SUPPLIED PASSAGE →
* begin *

Besides permission referring to natural actions and to the exercise of normative powers, the law knows a third type of permissive sentences: constitutional freedoms which, in our view, require separate treatment.

As we saw in the con­texts of Ross, von Wright, and Alchourron and Bulygin, it can be tempting to regard constitutional permissions as equivalent to prohibitions of interference addressed to the legislator and, in general, to lower-ranking authorities. But this reduction is not acceptable. It is, of course, true that prohibitions to the legis­lator and, in general, to lower-ranking authorities are derived from constitu­tional permissions; but the constitutional permissive sentence is located, so to speak, on a higher justificatory level. In order to justify these assertions, we will again use an example, consisting in two provisions of the Spanish Consti­tution:

1) "It is the task of the public powers to promote the conditions neces­sary for the liberty and equality of individuals and of the groups to which they belong to be real and effective; to remove the obstacles that prevent or hinder their full effectiveness; and to facilitate the participation of all citizens in politi­cal, economic, cultural and social life" (art. 9.2).

2) "The following rights are recognized and protected: a) Freely to ex­press and diffuse ideas and opinions orally, in writing, or through any other means of reproduction [...] d) Freely to communicate or receive truthful infor­mation by any means of distribution" (art. 20.1).

As will easily be granted, the content of article 20.1 can be paraphrased (at least partially) as follows: 'It is permitted to express or not to express, and to diffuse or not to diffuse, any idea, opinion or truthful information'.

In ch. I, we argued that the special characteristic of legal principles — as opposed to rules — is the open configuration of their conditions of application.

Accordingly, we now paraphrase article 20.1 in the following form: 'Unless in a specific (generic or individual) case there are applicable principles command­ing otherwise which, in that case, have higher weight, it is permitted to express or not to express, and to diffuse or not to diffuse, any idea, opinion or truthful information.' Now, the question is whether this formulation (which we will call E}) is equivalent to the following (E2): 'Unless in a specific (generic or individ­ual) case there are applicable principles commanding otherwise which, in that case, have higher weight, it is prohibited to the legislator and, in general, to all public powers to impose obligations or prohibitions concerning behaviour con­sisting in expressing or not expressing, and diffusing or not diffusing, any idea, opinion or truthful information, to hinder that behaviour, or to impose sanctions as a consequence of such behaviour.' In our opinion, the two formulations are not equivalent, for the simple reason that the first (E/) more directly expresses the value that can serve as a justificatory foundation for the second (E2), while the inverse is not true. It makes perfect sense to say that the Spanish Constitu­tion regards the freedom of expression and diffusion of ideas, opinions, etc. as something valuable and therefore imposes on the public powers the prohibition to interfere with it (unless there are principles applicable and of higher weight in the respective case that command otherwise and thus justify the interven­tion). In contrast, it does not seem to make much sense to say that the Spanish Constitution regards interference by the public powers with the expression and diffusion of ideas, opinions, etc. as a disvalue and, therefore, permits their free expression and diffusion. This means that E{ presupposes that there are reasons that justify the freedom of expression (and, therefore, also justify the prohibi­tion of interfering with it).

* end *

DATA PROVIDED →
* begin *

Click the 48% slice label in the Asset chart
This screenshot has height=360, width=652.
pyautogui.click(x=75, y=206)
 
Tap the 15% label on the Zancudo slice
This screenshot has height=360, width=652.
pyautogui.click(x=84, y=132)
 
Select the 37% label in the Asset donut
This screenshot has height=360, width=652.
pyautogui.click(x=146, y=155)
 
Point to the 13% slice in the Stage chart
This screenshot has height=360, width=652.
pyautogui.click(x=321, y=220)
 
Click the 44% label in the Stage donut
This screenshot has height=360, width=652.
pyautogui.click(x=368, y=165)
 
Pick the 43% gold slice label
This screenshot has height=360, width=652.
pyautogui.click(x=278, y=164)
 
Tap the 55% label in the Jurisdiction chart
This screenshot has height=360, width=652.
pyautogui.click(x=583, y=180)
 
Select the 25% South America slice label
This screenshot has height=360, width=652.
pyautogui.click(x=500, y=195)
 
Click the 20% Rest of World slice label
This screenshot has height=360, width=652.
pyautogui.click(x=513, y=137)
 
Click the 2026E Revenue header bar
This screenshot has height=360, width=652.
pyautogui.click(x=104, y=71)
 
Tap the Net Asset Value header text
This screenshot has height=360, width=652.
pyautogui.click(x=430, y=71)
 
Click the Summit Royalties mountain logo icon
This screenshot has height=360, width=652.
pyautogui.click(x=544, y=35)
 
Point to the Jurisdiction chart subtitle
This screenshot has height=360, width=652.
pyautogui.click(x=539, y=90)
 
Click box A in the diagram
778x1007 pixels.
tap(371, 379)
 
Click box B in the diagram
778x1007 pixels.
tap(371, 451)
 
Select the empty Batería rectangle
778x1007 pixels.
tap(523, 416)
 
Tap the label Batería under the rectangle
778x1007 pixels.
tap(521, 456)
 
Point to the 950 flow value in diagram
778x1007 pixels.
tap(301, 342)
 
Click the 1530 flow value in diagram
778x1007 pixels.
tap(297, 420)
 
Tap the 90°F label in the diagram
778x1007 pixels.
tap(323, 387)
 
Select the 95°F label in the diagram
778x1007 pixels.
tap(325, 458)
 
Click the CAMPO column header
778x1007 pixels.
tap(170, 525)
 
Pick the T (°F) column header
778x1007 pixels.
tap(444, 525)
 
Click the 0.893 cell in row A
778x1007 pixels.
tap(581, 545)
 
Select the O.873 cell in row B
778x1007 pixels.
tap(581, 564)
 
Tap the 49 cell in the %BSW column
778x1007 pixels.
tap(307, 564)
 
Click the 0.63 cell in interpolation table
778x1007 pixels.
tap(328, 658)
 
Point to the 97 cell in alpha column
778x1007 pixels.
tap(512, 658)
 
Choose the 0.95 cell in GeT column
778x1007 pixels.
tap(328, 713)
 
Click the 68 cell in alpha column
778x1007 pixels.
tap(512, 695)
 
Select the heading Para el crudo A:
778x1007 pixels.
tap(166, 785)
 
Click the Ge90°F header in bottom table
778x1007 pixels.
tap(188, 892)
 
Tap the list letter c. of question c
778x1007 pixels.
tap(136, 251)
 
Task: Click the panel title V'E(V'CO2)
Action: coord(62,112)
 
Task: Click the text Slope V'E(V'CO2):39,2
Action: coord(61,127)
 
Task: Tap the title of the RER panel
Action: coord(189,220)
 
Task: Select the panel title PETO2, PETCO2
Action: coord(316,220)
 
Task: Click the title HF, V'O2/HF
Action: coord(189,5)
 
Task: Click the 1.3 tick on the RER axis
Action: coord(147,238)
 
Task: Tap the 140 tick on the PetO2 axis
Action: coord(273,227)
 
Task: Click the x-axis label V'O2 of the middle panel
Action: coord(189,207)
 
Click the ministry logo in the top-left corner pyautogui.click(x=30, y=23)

* end *

WORK TO DO →
Reproduce word for word the portion of the passage on constitutional freedoms starting at "As will easily" and ending at "or truthful information'.".

TASK ANSWER →
As will easily be granted, the content of article 20.1 can be paraphrased (at least partially) as follows: 'It is permitted to express or not to express, and to diffuse or not to diffuse, any idea, opinion or truthful information'.